Superglue und Subkultur
1200 Zuschauer feiern das Scapino-Ballet Rotterdam im Forum am Schlosspark
So richtig bekannt wurde das niederländische Scapino-Ballett in der Stuttgarter Gegend, seit der Stuttgarter Hauschoreograf Marco Goecke dort dieselbe Funktion inne hat. Mit jedem Besuch aber der in Rotterdam beheimateten, modernen Tanzkompanie steigt die Bewunderung: sie sind einfach gut, diese schnellen, ausdrucksstarken Tänzer. Dieses Mal hat Direktor Ed Wubbe sogar eine Uraufführung fürs Gastspiel in der Tanzreihe des Ludwigsburger Forums choreografiert. Zu einer Auswahl aus Bachs Cello-Suiten zeigte der Holländer das Duo „Beeswing“, dem Titel nach mehrfach deutbar als B.-, also Bach-Swing oder auch als Bienenschaukel. Der stürmisch-verspielte Pas de deux lässt weiche Wellen durch die Körper gehen, manchmal rasten die beiden Tänzer in ihren dunkelgrauen Uniformen sanft in klassischen Ballettposen ein, wie mechanische Puppen. Die elastische, hin- und zurückschwingende Bewegungssprache erinnert an ein Jojo oder an Ping-Pong, ganz anders als in dem halbstündigen „Holland“, das den Abend beschließt. Hier zeichnet Ed Wubbe ein durchaus eigenwilliges Panorama seines Heimatlandes, dunkel wie die Bilder alter holländischer Meister, von denen der dramatische Abendhimmel im Hintergrund geborgt ist.
Als wär’s ein Stück von Goecke, hat der Direktor des Scapino-Balletts alles Richtung Schwarz gerückt, die altmodischen Samtkappen der Männer und die runden Hauben der Frauen. Darunter tragen seine Tänzer dunkle Anzüge, die weißen Manschetten weisen auf ein Volk der fleißigen Kaufleute hin. An dem Harmonium im Hintergrund, dessen getragene Musik ebenfalls in die Vergangenheit verweist, steht regungslos ein Bärtiger, der trotz seines exotischen Turbans wie ein Teil des Bildes wirkt. Immer wieder fegt ein Trupp der Anzugträger mit weiten, rhythmischen Bewegungen über die Bühne, fast surreal klirren die Röckchen aus Metallröhren, die sich die ganze Tänzerschar zwischendurch umschnallt. Die einzige Farbe in dieses düstere Holland bringen zwei riesige, schwebende Kugeln aus Tulpenblüten. Ebenfalls zu Bach, nämlich zur Orchestersuite Nr. 4, schuf Marco Goecke sein selbstironisch betiteltes „Suite Suite Suite“, den klassischen Nachklapp zum Luftballon-Opus „Sweet Sweet Sweet“.

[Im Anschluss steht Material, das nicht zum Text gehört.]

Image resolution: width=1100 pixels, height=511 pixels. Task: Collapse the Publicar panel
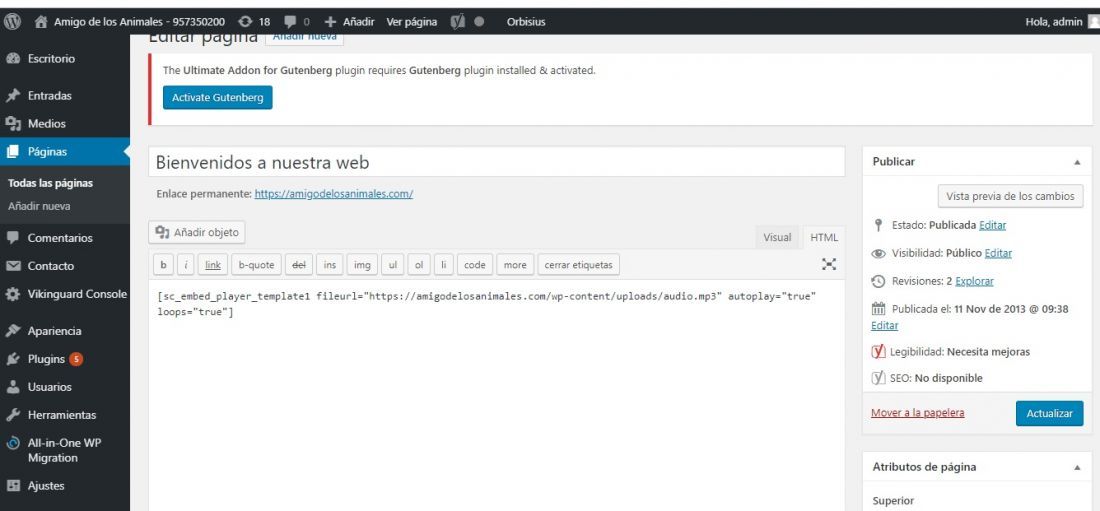coord(1077,162)
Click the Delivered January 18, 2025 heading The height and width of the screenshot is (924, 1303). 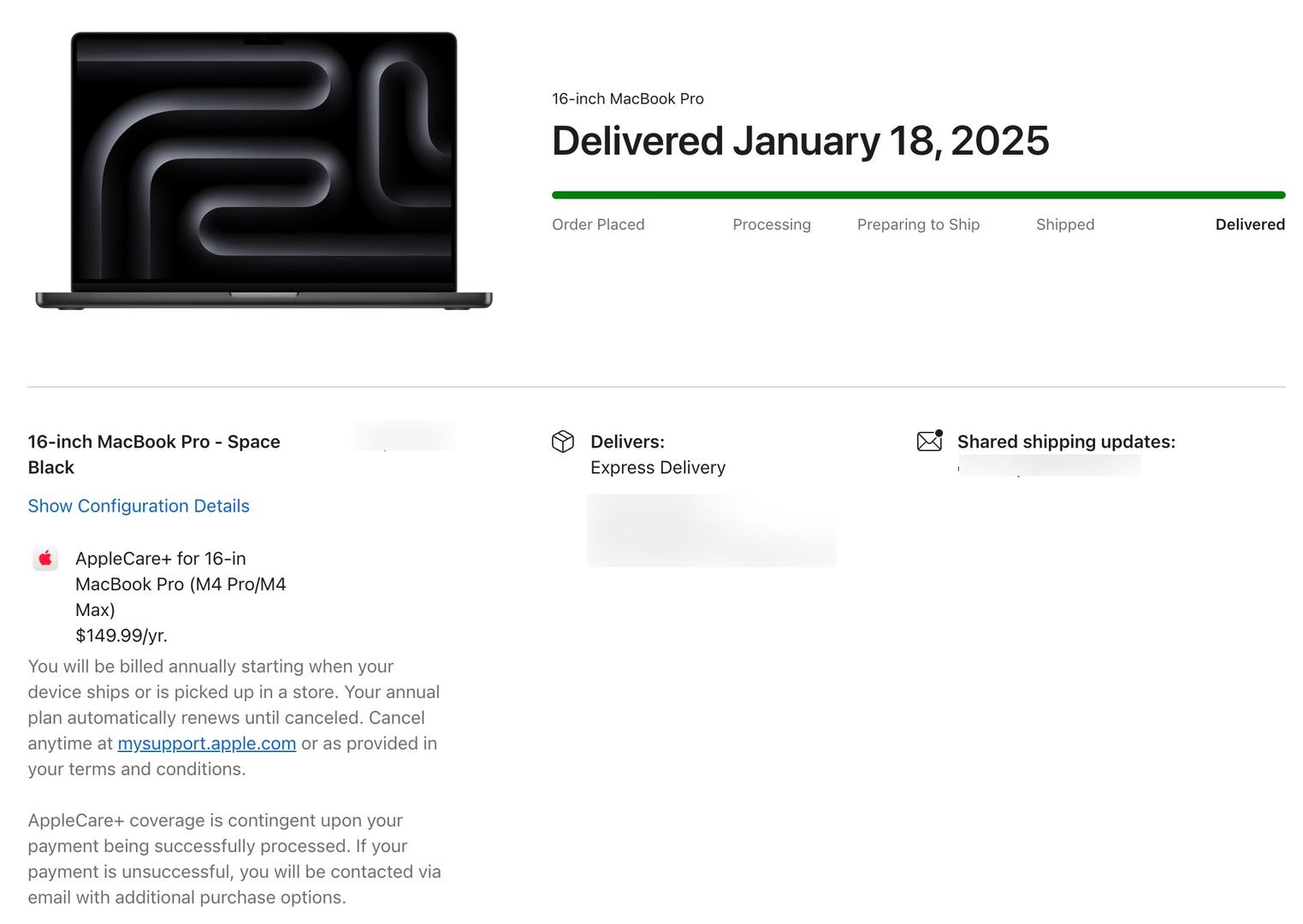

Obwohl das für Leipzig entstandene Werk erst zwei Jahre alt ist, merkt man den deutlichen Unterschied zum heute eher verinnerlichten, lyrischeren Goecke-Stil von „Orlando“. Die Choreografie wirkt fahriger, gereizter, noch streut der Choreograf seine kleinen Frechheiten ein, etwa ein lautes Hatschi aller Tänzer oder provozierend lange Pausen zwischen den Sätzen. Manchmal neigt Goeckes Reaktion auf die festliche Polyphonie gar zur Parodie, sieht aber noch in der exzentrischsten Zappelei ungemein musikalisch aus. Der Thomaskantor ersteht sogar als Mensch: dicke Stiefel baumeln an Schnürsenkeln neben den Füßen der Tänzer und weisen auf den Wanderer Bach.
Sehr viel stiller mutet dagegen Goeckes neuestes Werk „Feuervogel“ an, uraufgeführt vor vier Wochen bei einer Gala in Maastricht. Zur gloriosen Final-Apotheose aus Strawinskys berühmter Komposition für die Ballets Russes umgarnen sich hier Mann und Vogelfrau, finden sich in einer von Fremdheit zu Nähe wachsenden Beziehung. Krallen, stilisierte Flügel, selbst das verzauberte Ei aus dem russischen Libretto meint man in den zeichenhaften Armhaltungen zu erkennen, die eine geheime Verständigung zwischen Mensch und Zauberwesen erahnen lassen. Der triumphalen Musik lässt Goecke als Antiklimax ein musikloses Nachspiel folgen. Kein Zweifel, seine zweite Heimat in Holland hat ebenso Anteil an der hochspannenden Entwicklung des Stuttgarter Hauschoreografen.